EXERCISE INSTRUCTIONS
For this exercise, copy exactly only the lines from the one containing "Open the NEW FOLDER sidebar link" to the final line of the material below, without the pictures.

RECORDS FOR THIS EXERCISE

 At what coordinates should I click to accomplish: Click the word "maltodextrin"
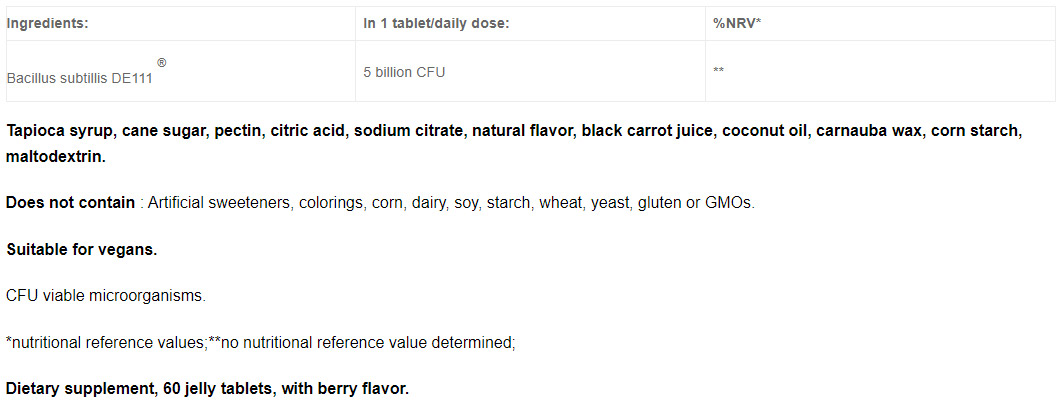[55, 157]
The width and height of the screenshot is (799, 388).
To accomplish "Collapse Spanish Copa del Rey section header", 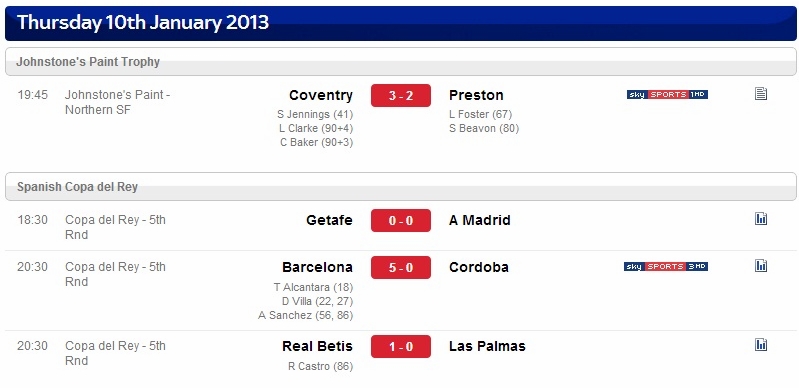I will point(401,187).
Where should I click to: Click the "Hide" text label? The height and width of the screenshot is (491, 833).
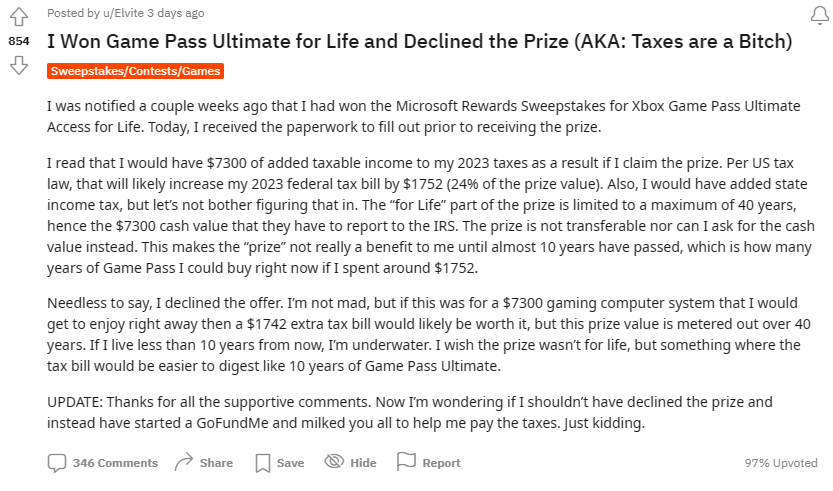click(x=363, y=463)
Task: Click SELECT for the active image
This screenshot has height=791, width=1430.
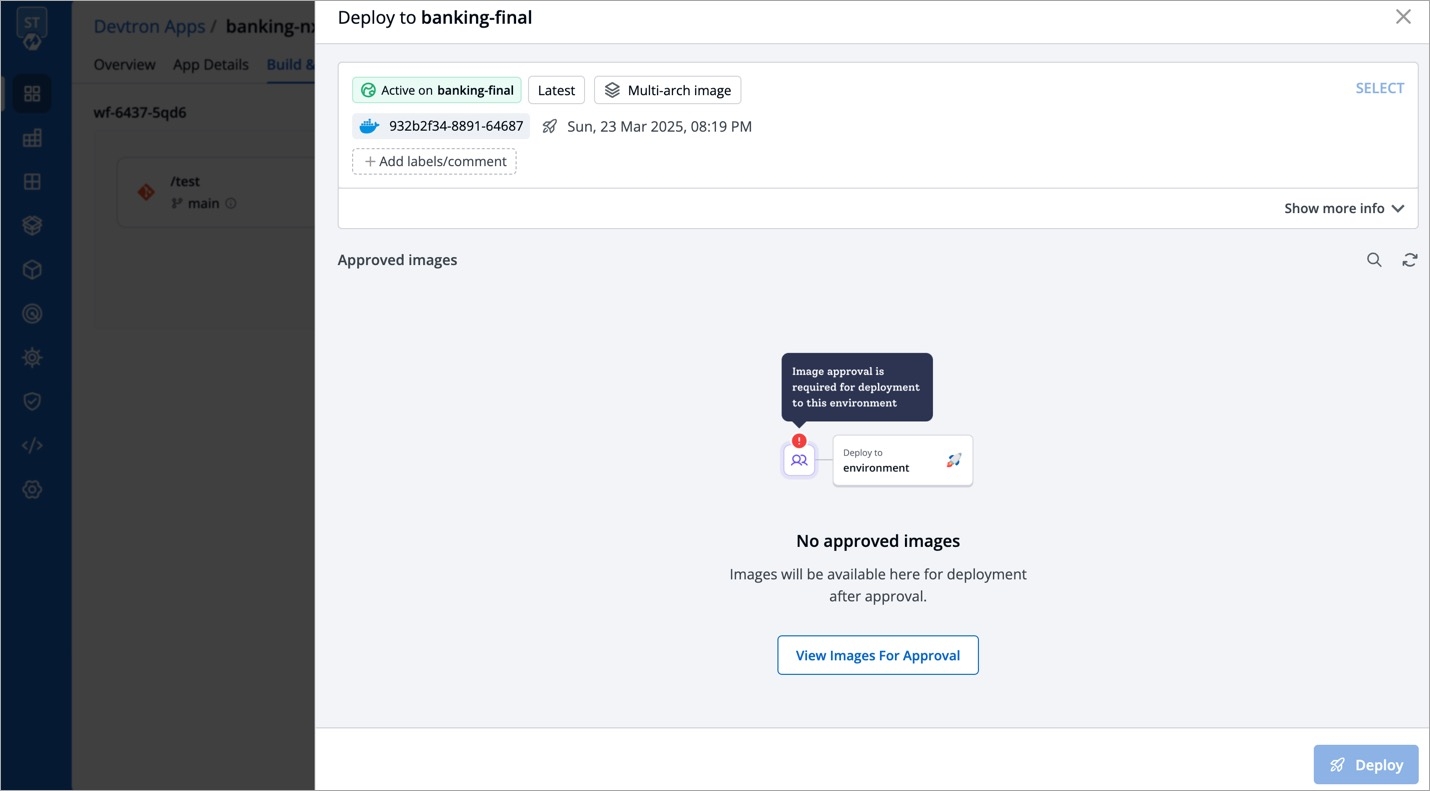Action: tap(1380, 88)
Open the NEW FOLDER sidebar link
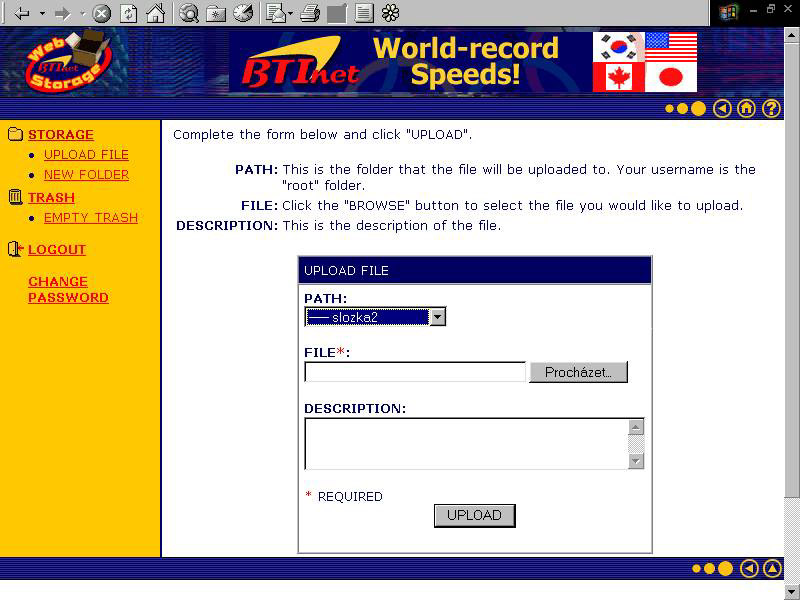This screenshot has width=800, height=600. click(x=86, y=175)
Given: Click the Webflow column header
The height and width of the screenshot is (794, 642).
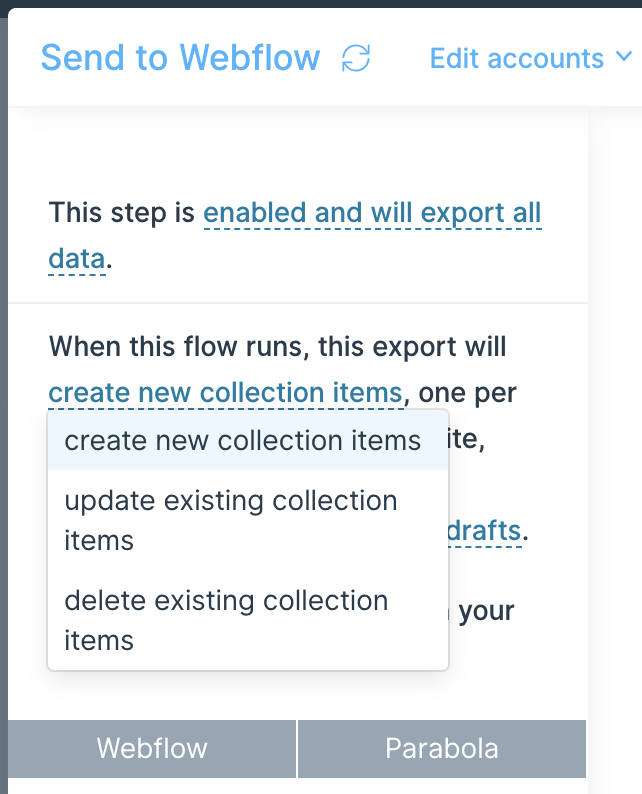Looking at the screenshot, I should click(x=152, y=748).
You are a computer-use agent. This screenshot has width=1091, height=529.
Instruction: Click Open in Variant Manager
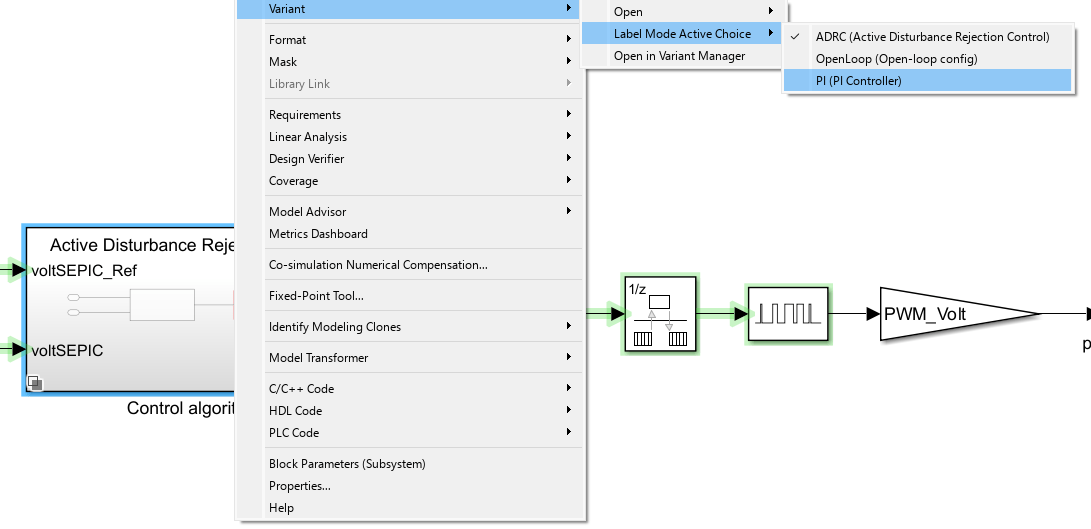tap(679, 56)
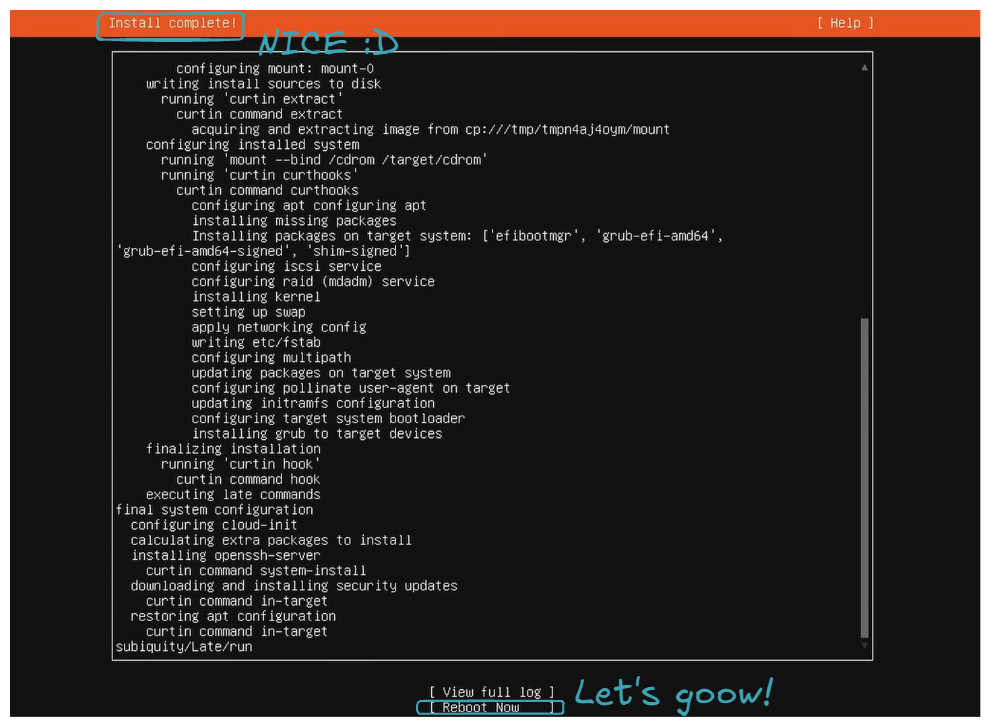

WRITTEN SOLUTION
Open the NEW FOLDER sidebar link
This screenshot has width=800, height=600. click(x=86, y=175)
Given: Click the Webflow column header
The height and width of the screenshot is (794, 642).
Looking at the screenshot, I should click(x=152, y=748).
You are a computer-use agent. This screenshot has width=1091, height=529.
Instruction: Click Open in Variant Manager
tap(679, 56)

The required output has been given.